EMV will become irrelevant in three to five years’ time and NFC will take over, Khosla Ventures founder Vinod Khosla has told attendees during a keynote at Money20/20.
“All these backroom boys agreed on something and missed one thing — what does the consumer want to do,” Khosla said in answer to a question about the introduction of EMV in the US.
“The EMV experience for the consumer is not a great one. What do I want to do? If I’ve got my Apple Watch or my Jawbone band, I want to walk up and just pay with it. That’s NFC, not EMV. I suspect there’s a reasonably high percentage that EMV, in three to five years, will become irrelevant and NFC will take over.”

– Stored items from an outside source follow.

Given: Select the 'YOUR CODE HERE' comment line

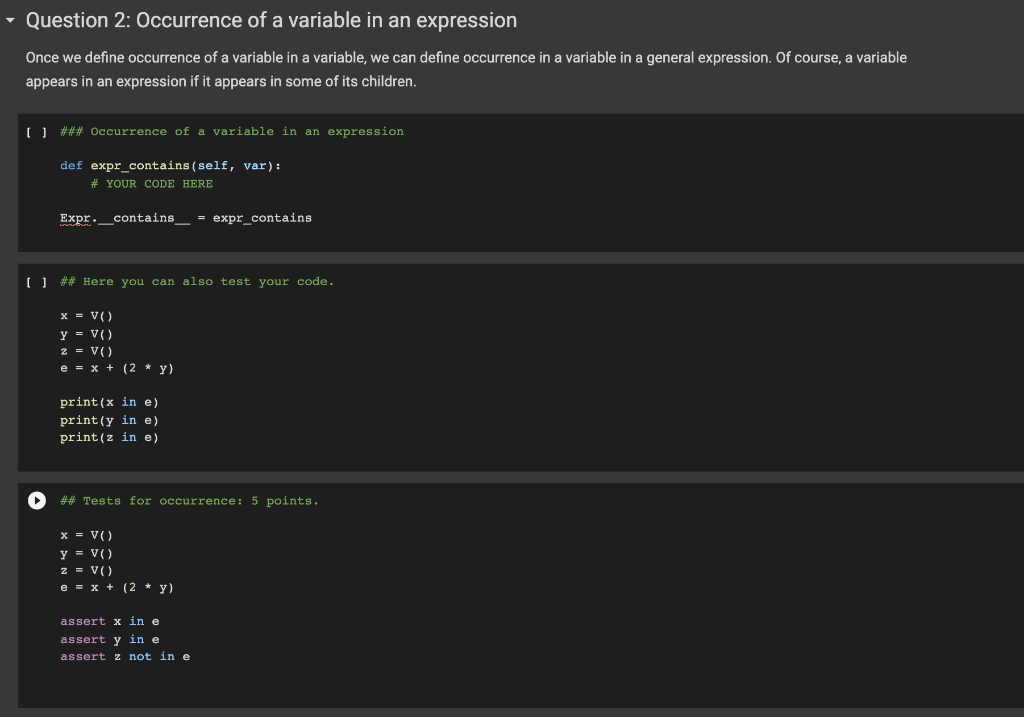Looking at the screenshot, I should click(152, 183).
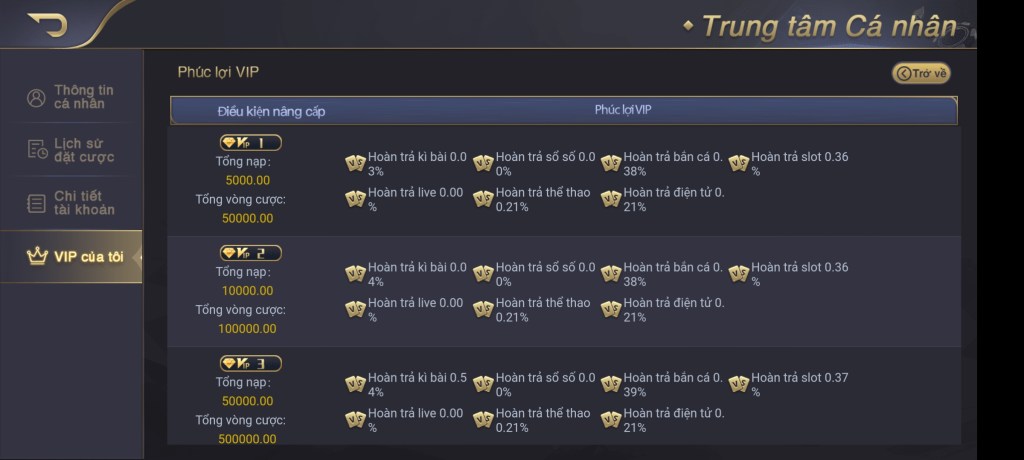
Task: Click the crown icon in sidebar
Action: pos(38,257)
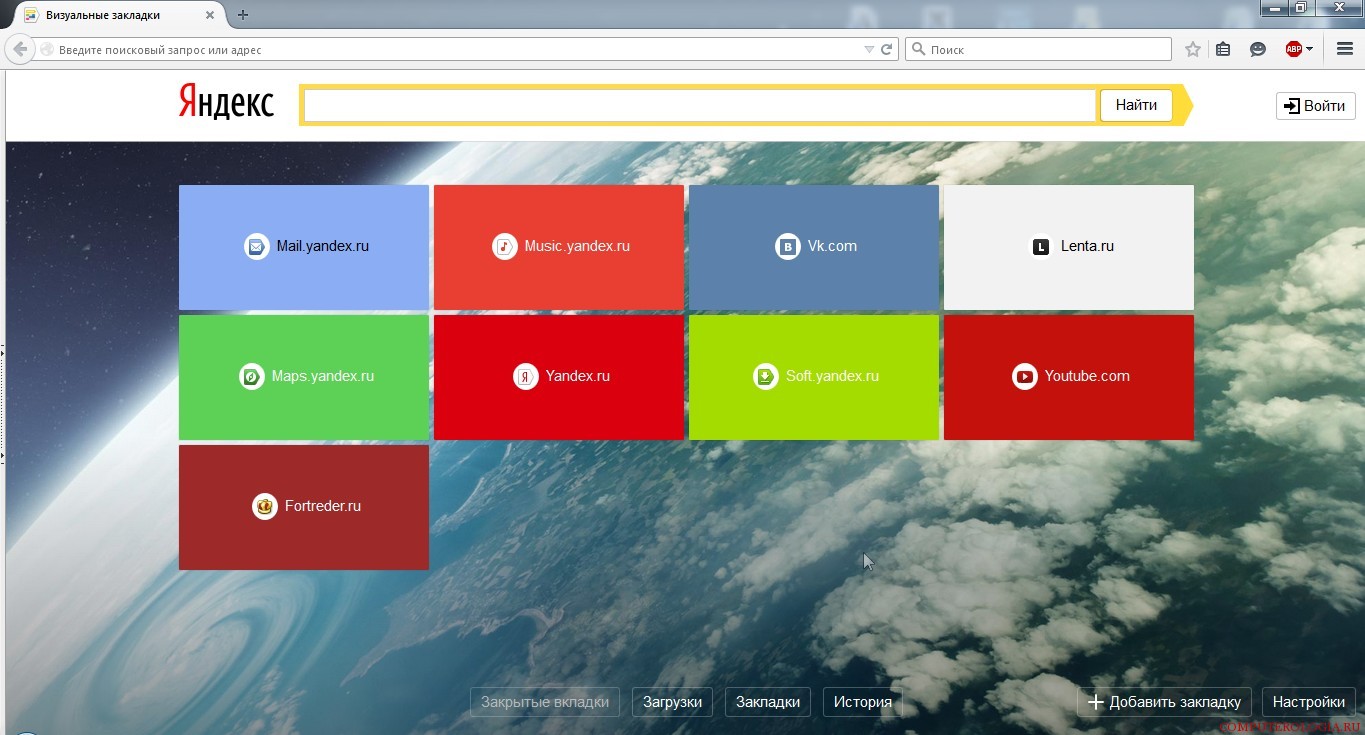Screen dimensions: 1365x735
Task: Click Добавить закладку button
Action: tap(1164, 702)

“It does everything EMV can do, the user experience is much better [and] the merchants, it’s much better for them,” Khosla added. “That’s a surprising prediction.”
NFC is just the communication channel, you still need EMV for the security part.
Yup, technically different layers like you say, but I think in this instance Mr K used the term “EMV” to refer to chip and pin/sig cards.
Hmm, who am I to doubt the super successful Mr. Khosla…but it sounds likes crazy talk. It’s true that adoption of something entirely new can be rapid (e.g. Facebook); but change, especially when it’s dependent on physical stuff (i.e. NFC devices) is always painfully slow. 3-5 years – no way. 10 – yeah maybe; but then NFC will be very old (it’s already old).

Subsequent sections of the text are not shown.